Ilidža is known to have a pleasant and attractive geography. The town itself is built on fairly level ground, although it is surrounded by mountains. The highest is Mount Igman, whose 1502 m peak towers above the town. On the mountain grows the "Golden Lily" (Lilium bosniacum), a branch of the Lily family of flowers that is a historical symbol of Bosnia. The area is rich in flint, especially in the Butmir neighborhood.

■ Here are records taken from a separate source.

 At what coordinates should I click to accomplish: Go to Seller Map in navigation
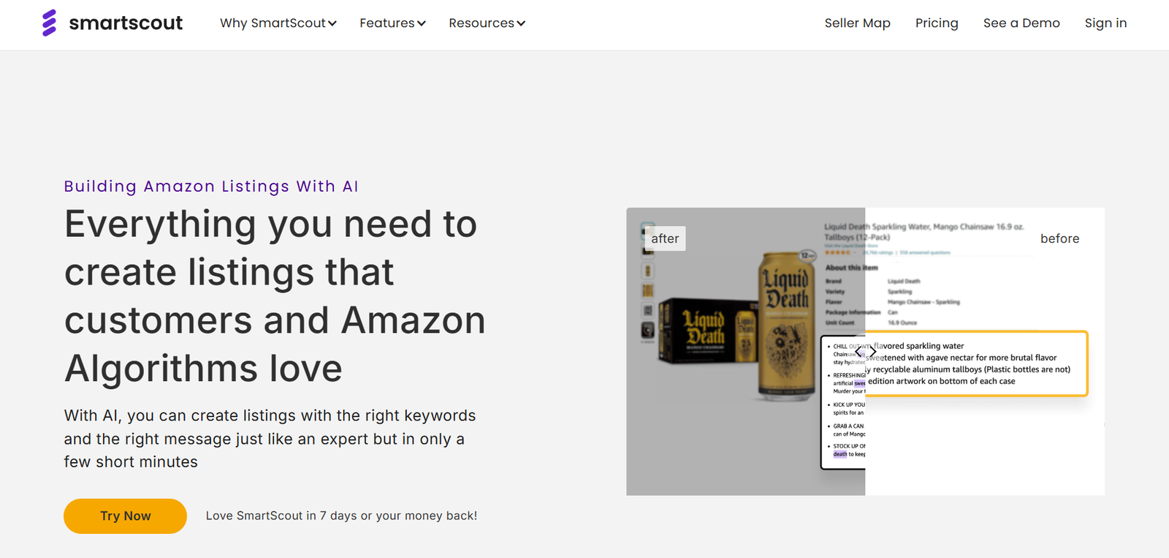point(857,23)
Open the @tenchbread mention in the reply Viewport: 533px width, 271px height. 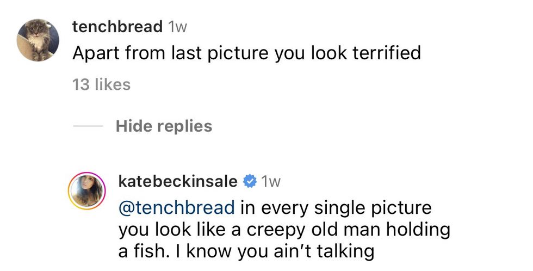177,207
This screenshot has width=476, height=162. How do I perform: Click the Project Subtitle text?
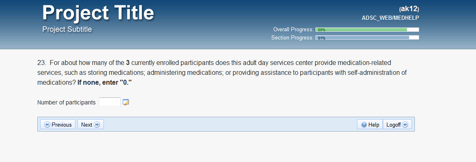point(67,29)
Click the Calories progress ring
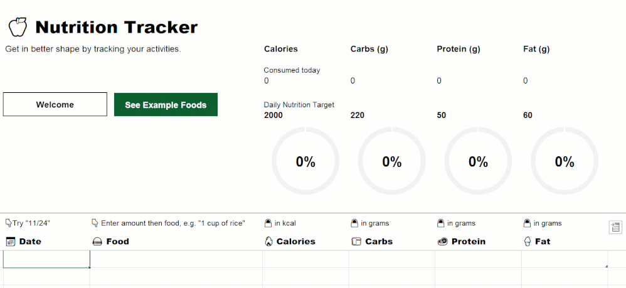This screenshot has height=288, width=626. pos(305,161)
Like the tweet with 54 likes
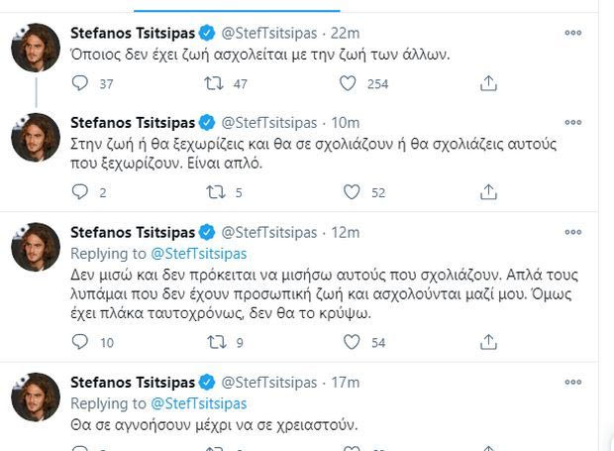The height and width of the screenshot is (451, 614). click(349, 342)
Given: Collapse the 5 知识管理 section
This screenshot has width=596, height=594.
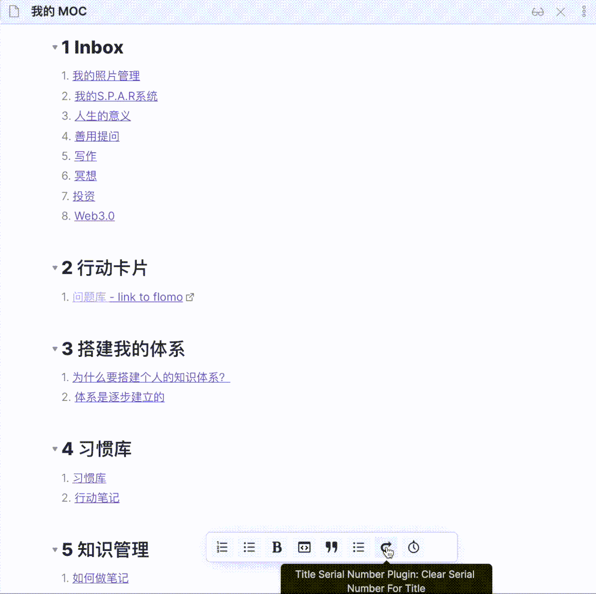Looking at the screenshot, I should coord(55,549).
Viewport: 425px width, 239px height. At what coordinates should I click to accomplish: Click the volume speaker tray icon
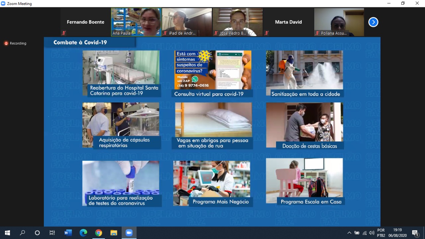tap(372, 233)
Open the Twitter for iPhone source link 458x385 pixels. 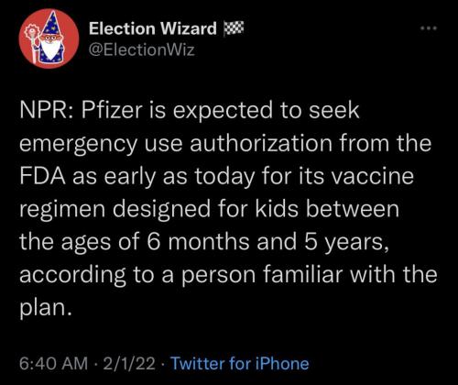pyautogui.click(x=240, y=363)
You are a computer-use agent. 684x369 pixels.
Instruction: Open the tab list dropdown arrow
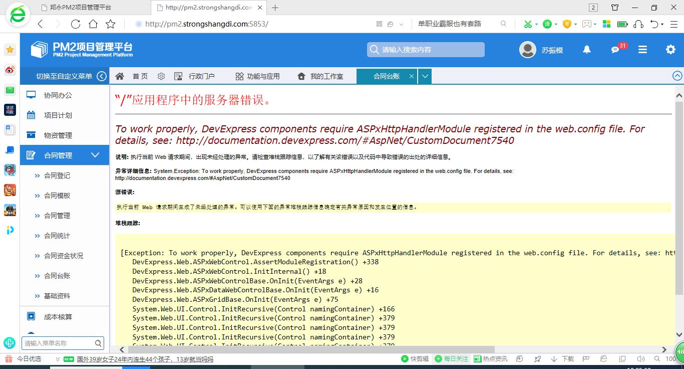(425, 76)
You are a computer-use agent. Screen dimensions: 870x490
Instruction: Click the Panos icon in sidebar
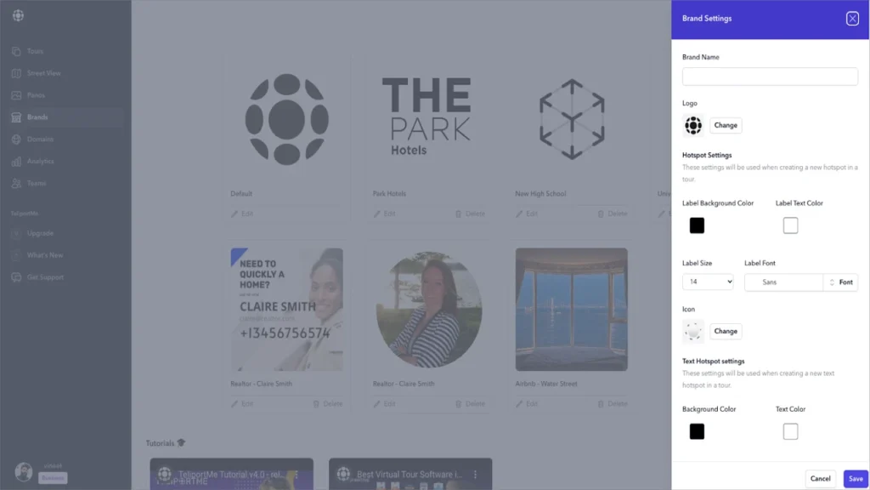(16, 95)
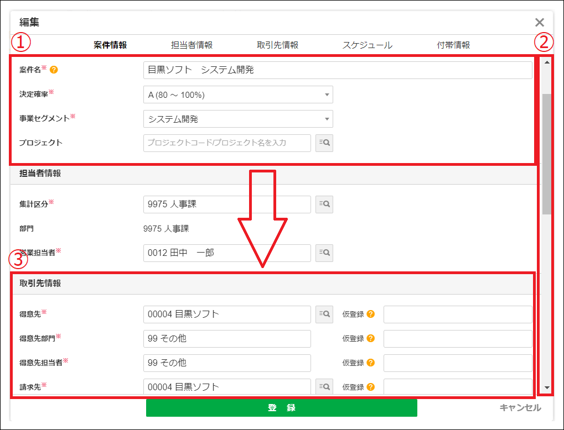Click the scrollbar down arrow
564x430 pixels.
point(547,388)
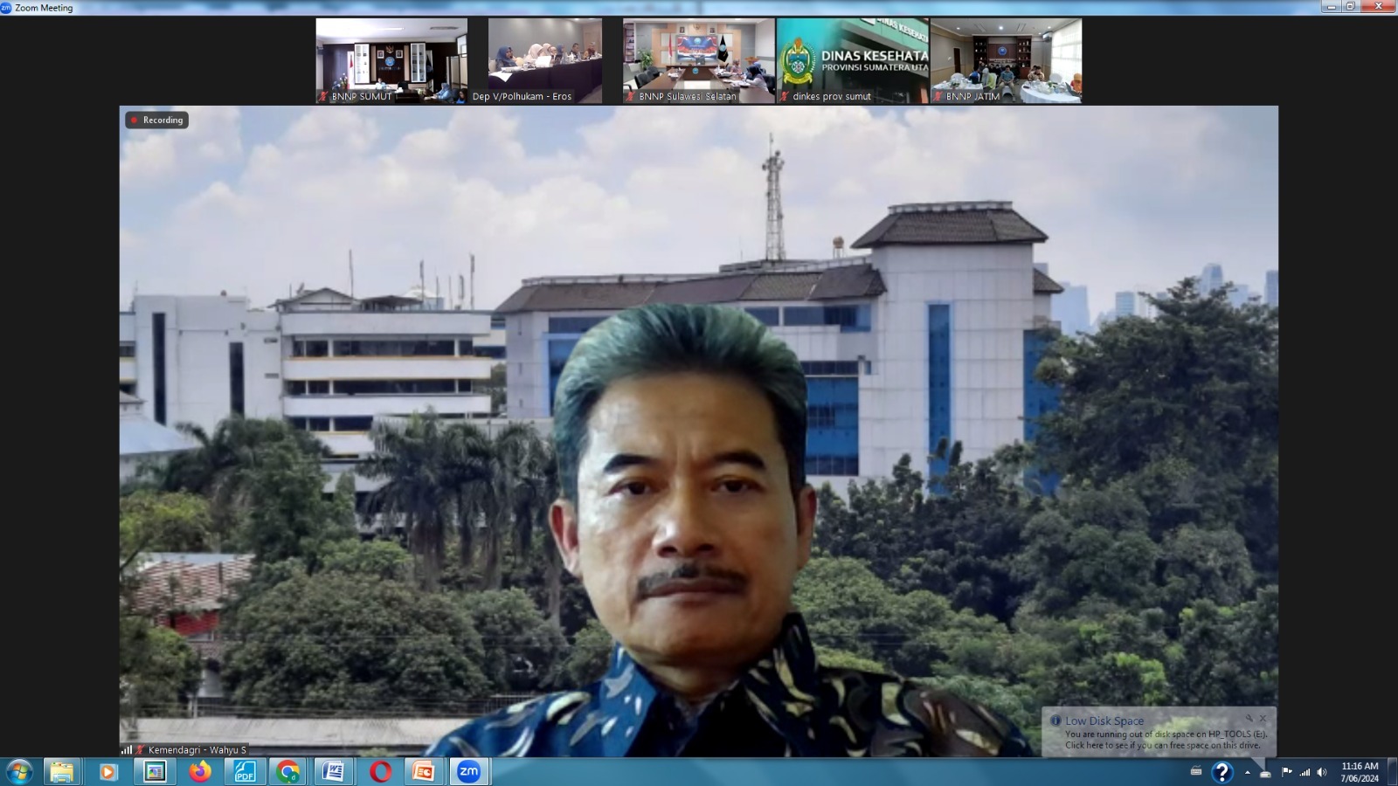Open the PDF application in taskbar
1398x786 pixels.
click(x=245, y=772)
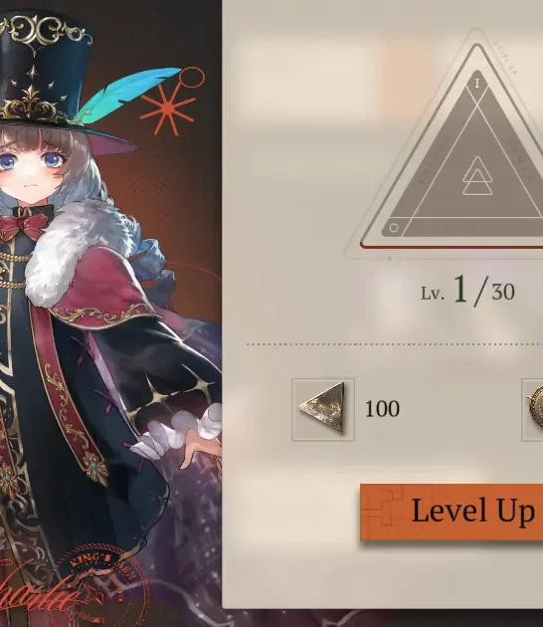
Task: Click the small circle at the emblem's bottom corner
Action: click(394, 228)
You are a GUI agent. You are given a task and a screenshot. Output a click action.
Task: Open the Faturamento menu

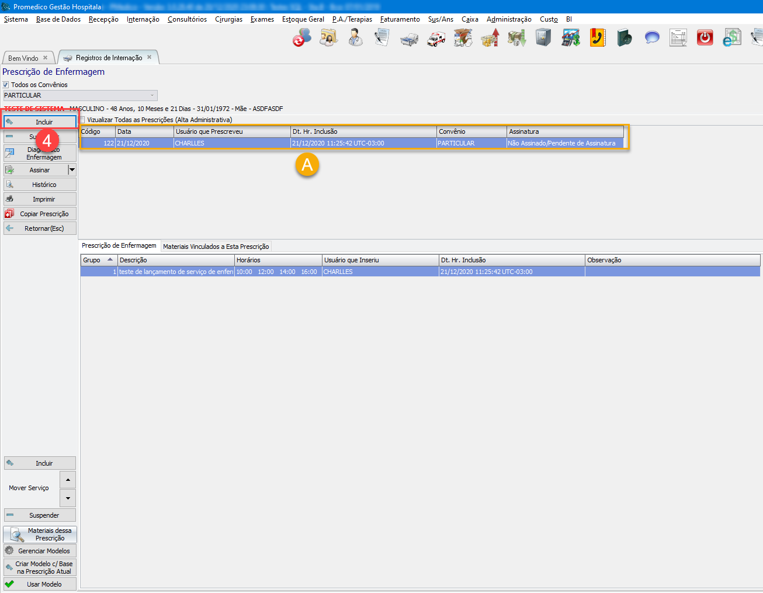400,19
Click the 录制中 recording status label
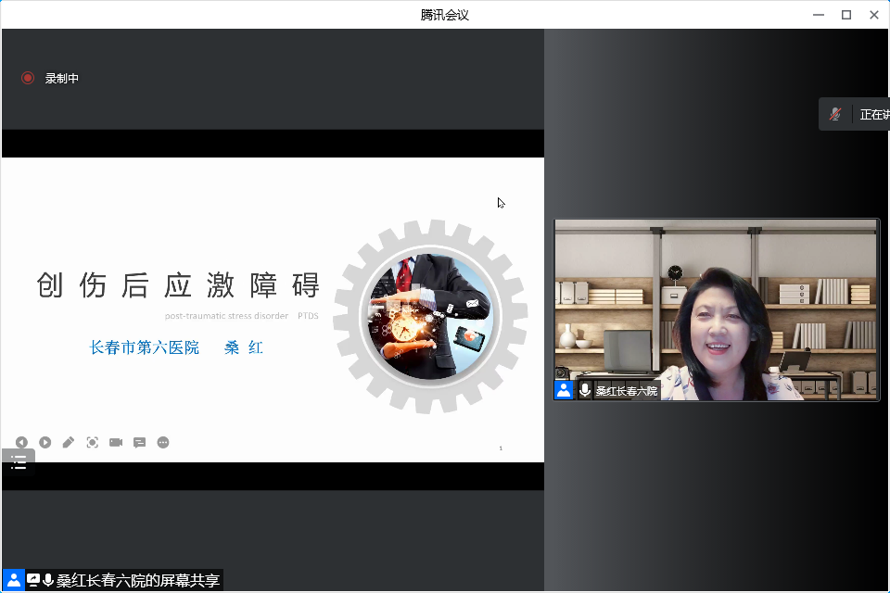The height and width of the screenshot is (593, 890). [62, 79]
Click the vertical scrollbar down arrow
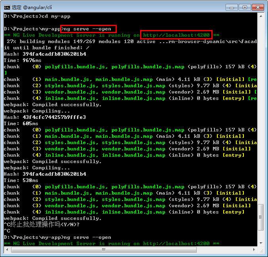Screen dimensions: 268x257 point(260,243)
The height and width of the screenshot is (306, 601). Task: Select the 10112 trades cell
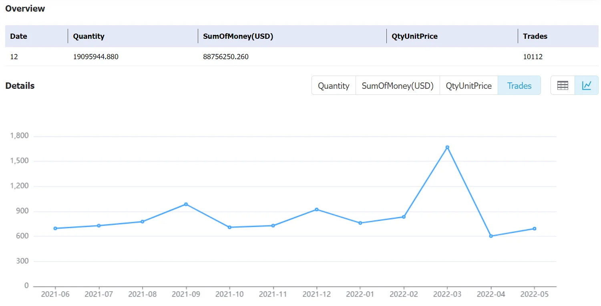pyautogui.click(x=533, y=57)
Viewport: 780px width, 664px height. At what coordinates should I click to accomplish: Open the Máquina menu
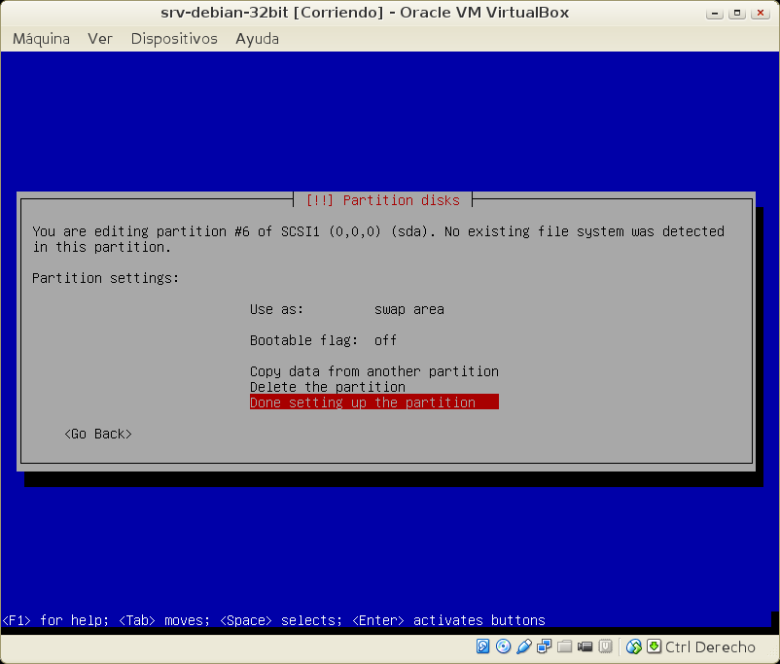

The Željeznica river, a tributary of the Bosna, passes through the town's center. The Bosna itself passes through Ilidža's outskirts. Its spring, Vrelo Bosne, is found a few kilometers to the west of the town centre and is a national park. A number of smaller streams also pass through the town's area.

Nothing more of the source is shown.